* BEGIN STORED ROWS *

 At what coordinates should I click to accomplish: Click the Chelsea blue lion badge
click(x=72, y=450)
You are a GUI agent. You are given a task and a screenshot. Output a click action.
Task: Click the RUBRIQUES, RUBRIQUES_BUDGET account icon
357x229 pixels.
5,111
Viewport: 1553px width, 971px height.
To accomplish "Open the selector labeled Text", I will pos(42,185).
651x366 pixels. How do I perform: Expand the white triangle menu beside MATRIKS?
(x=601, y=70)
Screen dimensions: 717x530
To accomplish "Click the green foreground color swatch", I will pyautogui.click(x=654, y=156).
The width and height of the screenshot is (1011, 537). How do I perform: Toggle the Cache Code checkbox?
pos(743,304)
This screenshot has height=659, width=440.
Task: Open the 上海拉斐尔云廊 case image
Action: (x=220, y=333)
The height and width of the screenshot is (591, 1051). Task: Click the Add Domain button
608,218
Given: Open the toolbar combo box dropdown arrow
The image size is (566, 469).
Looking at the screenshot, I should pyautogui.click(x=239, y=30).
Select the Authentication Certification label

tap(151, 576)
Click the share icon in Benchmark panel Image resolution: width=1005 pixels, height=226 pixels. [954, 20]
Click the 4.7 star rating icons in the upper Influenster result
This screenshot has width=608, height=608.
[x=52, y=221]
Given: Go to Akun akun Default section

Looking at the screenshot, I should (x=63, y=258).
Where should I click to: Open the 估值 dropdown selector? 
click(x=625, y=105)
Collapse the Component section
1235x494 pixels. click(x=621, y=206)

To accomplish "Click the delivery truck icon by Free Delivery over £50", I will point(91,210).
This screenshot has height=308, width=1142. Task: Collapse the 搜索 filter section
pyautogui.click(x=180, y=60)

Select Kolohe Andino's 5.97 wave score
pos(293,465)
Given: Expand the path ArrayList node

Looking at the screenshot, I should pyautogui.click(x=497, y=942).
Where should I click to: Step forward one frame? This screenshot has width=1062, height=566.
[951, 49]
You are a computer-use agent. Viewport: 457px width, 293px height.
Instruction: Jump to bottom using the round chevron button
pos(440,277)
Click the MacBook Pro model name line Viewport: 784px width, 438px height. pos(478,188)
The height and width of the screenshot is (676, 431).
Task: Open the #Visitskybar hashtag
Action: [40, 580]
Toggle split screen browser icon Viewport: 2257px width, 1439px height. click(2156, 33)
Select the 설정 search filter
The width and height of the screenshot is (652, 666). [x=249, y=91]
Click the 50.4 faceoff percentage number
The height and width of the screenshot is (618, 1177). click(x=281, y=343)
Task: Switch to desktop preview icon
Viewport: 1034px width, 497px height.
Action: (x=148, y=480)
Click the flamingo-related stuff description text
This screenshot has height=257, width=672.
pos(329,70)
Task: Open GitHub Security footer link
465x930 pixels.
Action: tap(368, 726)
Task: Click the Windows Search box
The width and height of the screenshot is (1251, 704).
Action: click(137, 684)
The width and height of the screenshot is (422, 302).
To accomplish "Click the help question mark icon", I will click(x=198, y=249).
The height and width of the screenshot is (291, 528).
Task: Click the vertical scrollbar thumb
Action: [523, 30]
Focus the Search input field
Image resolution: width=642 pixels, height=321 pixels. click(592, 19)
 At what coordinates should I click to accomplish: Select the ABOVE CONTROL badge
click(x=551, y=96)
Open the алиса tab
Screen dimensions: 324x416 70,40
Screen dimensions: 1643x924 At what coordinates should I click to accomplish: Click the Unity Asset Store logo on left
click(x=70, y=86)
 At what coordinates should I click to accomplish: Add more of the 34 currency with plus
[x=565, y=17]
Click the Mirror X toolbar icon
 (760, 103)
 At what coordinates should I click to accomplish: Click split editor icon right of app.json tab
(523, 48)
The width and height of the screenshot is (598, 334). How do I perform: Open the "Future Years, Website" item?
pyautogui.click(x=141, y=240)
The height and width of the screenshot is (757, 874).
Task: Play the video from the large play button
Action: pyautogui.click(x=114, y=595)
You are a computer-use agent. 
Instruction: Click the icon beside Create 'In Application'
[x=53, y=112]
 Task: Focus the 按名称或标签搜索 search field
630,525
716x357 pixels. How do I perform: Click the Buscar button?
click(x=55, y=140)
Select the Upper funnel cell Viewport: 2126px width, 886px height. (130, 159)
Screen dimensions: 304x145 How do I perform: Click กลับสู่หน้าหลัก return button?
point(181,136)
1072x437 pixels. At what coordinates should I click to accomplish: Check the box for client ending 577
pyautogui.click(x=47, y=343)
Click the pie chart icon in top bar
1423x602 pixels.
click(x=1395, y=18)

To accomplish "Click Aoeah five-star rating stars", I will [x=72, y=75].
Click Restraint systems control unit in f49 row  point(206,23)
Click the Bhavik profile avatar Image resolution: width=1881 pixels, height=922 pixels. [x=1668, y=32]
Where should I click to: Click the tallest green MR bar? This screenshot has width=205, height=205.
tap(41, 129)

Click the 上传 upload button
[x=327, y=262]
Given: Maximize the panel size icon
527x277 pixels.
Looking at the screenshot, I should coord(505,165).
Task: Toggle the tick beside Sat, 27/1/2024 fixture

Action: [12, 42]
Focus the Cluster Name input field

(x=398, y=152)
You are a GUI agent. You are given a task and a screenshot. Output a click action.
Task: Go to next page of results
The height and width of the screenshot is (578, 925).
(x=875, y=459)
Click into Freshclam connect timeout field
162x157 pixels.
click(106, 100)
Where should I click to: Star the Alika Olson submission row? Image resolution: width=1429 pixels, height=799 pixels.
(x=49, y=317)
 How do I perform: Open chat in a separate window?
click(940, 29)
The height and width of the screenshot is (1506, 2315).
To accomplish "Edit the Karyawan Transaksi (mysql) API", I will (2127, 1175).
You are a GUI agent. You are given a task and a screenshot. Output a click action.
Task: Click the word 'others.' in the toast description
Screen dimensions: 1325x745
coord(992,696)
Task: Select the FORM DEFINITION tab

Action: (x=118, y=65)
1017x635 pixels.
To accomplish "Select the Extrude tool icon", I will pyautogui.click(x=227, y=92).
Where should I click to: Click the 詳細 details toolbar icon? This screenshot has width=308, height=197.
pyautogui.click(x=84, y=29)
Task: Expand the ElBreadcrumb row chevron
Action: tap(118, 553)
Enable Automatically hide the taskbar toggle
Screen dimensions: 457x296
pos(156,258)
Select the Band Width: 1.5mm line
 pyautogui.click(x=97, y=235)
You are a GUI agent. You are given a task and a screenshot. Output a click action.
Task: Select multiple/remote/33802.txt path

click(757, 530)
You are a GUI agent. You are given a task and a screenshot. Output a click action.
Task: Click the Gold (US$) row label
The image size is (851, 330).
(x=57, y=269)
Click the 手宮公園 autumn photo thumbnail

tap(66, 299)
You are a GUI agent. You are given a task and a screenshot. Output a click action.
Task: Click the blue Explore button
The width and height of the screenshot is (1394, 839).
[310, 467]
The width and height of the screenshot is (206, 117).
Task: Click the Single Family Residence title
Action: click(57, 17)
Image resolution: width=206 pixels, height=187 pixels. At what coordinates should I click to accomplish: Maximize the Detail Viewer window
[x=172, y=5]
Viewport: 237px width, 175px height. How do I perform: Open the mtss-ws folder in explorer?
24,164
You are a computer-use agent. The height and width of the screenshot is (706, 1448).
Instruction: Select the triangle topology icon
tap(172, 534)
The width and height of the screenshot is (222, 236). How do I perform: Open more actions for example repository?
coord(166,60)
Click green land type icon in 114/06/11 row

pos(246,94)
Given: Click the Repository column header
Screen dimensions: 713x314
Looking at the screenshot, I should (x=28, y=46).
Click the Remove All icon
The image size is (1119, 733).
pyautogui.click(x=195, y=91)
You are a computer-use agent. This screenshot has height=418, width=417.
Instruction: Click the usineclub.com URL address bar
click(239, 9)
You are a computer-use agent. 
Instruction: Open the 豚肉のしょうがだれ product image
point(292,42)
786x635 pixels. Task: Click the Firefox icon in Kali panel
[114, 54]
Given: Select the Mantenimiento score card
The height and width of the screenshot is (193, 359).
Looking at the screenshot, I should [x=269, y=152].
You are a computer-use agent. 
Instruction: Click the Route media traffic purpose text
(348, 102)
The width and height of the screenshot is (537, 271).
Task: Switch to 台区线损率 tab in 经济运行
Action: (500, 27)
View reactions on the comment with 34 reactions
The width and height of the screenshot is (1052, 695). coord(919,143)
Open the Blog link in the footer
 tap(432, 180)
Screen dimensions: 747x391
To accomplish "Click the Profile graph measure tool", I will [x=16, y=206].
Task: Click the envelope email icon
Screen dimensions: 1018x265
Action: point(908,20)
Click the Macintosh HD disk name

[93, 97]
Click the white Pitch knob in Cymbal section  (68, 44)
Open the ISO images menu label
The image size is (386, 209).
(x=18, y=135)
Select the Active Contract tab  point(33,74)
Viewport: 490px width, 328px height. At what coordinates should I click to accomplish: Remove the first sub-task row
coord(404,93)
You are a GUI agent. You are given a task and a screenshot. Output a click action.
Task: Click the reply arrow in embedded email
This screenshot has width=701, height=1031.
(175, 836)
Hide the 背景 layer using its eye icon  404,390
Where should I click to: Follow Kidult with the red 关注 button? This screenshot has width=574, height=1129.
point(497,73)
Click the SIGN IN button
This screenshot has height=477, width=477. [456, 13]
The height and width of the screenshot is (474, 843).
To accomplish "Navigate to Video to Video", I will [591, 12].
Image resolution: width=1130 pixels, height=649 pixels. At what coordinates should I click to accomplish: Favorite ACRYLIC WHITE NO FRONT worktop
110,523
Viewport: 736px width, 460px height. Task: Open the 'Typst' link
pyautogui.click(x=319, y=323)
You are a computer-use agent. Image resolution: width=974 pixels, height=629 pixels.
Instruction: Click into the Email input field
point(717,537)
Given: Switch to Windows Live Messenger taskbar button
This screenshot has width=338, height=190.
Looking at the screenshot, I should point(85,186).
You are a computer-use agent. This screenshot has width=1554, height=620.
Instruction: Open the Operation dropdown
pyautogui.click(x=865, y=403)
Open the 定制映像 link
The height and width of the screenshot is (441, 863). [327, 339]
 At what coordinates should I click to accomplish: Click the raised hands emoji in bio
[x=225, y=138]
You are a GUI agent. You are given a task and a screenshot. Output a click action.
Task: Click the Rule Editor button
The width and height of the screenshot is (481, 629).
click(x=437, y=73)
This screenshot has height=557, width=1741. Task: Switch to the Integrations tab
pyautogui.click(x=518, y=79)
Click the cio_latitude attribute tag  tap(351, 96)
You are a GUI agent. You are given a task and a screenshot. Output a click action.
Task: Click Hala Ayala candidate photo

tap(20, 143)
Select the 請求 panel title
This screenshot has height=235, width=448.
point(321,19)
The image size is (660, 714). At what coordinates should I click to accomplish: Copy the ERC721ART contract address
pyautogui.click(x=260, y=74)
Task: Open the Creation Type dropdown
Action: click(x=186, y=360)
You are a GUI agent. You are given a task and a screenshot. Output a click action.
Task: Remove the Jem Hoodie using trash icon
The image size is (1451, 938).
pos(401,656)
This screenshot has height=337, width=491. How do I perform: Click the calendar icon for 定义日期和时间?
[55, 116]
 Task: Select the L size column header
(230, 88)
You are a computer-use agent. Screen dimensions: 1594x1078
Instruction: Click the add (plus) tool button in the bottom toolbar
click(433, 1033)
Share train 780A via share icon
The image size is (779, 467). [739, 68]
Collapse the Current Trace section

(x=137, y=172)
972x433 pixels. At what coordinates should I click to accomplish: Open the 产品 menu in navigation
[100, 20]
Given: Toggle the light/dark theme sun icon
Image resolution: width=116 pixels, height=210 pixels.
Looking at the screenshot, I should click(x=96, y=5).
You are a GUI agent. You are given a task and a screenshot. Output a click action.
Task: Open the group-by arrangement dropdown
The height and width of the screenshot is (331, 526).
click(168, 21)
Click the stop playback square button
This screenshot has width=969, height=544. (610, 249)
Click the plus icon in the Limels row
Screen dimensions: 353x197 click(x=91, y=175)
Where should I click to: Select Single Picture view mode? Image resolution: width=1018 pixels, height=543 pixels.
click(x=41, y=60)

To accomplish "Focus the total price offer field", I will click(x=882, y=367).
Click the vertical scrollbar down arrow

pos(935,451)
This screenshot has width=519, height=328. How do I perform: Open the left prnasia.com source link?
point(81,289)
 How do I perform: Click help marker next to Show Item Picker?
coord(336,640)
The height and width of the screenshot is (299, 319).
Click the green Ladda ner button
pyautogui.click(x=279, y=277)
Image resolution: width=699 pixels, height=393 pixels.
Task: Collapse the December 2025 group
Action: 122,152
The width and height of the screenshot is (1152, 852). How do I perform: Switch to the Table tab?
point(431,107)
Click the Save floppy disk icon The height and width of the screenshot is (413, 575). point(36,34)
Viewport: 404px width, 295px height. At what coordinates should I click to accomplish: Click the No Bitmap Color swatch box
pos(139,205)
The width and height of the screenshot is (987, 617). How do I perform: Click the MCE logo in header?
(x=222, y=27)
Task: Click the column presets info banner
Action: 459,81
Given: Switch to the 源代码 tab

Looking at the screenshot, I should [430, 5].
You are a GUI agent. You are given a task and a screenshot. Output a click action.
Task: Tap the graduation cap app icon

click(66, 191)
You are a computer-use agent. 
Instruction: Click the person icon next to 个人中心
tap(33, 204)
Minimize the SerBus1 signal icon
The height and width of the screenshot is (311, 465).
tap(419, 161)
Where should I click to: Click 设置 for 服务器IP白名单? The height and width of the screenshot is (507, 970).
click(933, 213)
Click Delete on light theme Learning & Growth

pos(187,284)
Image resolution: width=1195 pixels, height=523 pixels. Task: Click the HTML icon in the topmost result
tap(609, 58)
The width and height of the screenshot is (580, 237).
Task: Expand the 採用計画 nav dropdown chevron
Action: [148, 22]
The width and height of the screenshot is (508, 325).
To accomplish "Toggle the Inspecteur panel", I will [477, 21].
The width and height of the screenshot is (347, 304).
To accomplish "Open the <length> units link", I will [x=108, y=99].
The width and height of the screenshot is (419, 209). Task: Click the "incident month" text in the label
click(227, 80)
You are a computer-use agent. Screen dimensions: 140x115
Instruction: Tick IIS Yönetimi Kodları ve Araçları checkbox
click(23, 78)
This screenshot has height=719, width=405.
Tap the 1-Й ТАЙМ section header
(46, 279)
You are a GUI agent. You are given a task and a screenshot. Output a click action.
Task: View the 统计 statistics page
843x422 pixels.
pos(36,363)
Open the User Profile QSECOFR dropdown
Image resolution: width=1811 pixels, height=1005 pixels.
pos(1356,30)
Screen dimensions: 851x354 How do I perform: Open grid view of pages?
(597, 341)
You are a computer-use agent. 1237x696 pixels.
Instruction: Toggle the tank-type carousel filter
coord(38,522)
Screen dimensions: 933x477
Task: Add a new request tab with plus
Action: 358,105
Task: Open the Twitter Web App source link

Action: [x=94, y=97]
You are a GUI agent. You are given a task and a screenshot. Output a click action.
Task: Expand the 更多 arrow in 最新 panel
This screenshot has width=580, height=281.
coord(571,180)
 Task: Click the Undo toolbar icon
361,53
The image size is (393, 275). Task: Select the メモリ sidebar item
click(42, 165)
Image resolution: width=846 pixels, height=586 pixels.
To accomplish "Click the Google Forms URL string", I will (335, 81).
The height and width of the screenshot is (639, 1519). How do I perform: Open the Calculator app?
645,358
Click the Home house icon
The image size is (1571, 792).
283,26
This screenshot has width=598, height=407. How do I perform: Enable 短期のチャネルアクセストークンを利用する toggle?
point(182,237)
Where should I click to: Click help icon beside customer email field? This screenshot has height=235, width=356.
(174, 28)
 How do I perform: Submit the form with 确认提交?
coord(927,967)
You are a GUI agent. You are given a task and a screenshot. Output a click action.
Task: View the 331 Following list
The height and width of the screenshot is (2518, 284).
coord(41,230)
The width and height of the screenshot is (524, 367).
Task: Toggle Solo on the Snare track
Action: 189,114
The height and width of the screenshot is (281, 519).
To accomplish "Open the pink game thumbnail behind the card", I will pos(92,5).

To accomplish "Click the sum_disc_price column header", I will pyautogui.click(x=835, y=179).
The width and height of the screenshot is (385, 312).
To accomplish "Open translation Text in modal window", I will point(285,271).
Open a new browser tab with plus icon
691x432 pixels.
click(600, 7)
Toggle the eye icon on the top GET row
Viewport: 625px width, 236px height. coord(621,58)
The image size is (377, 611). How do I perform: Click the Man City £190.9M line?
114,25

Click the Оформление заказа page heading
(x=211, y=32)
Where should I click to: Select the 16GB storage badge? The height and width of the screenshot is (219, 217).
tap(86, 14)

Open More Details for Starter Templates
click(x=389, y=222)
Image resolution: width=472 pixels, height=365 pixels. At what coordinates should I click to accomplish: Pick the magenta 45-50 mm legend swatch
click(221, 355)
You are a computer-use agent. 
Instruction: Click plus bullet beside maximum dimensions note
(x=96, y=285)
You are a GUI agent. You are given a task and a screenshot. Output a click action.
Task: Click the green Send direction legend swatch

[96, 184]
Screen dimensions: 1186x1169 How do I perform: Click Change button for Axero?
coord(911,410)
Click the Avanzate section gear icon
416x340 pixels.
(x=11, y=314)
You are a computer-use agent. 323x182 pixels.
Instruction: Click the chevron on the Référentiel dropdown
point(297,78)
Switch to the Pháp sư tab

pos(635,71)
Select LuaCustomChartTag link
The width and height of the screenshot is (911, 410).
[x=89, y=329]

* END STORED ROWS *

:: YOUR GOAL ::
Copy the items verbatim, from the line containing "The width and height of the screenshot is (347, 304)." through the line containing "Action: 358,105", including both of those lines.

:: PROBLEM SOLUTION ::
The width and height of the screenshot is (347, 304).
To accomplish "Open the <length> units link", I will [x=108, y=99].
The width and height of the screenshot is (419, 209). Task: Click the "incident month" text in the label
click(227, 80)
You are a computer-use agent. Screen dimensions: 140x115
Instruction: Tick IIS Yönetimi Kodları ve Araçları checkbox
click(23, 78)
This screenshot has height=719, width=405.
Tap the 1-Й ТАЙМ section header
(46, 279)
You are a GUI agent. You are given a task and a screenshot. Output a click action.
Task: View the 统计 statistics page
843x422 pixels.
pos(36,363)
Open the User Profile QSECOFR dropdown
Image resolution: width=1811 pixels, height=1005 pixels.
pos(1356,30)
Screen dimensions: 851x354 How do I perform: Open grid view of pages?
(597, 341)
You are a computer-use agent. 1237x696 pixels.
Instruction: Toggle the tank-type carousel filter
coord(38,522)
Screen dimensions: 933x477
Task: Add a new request tab with plus
Action: 358,105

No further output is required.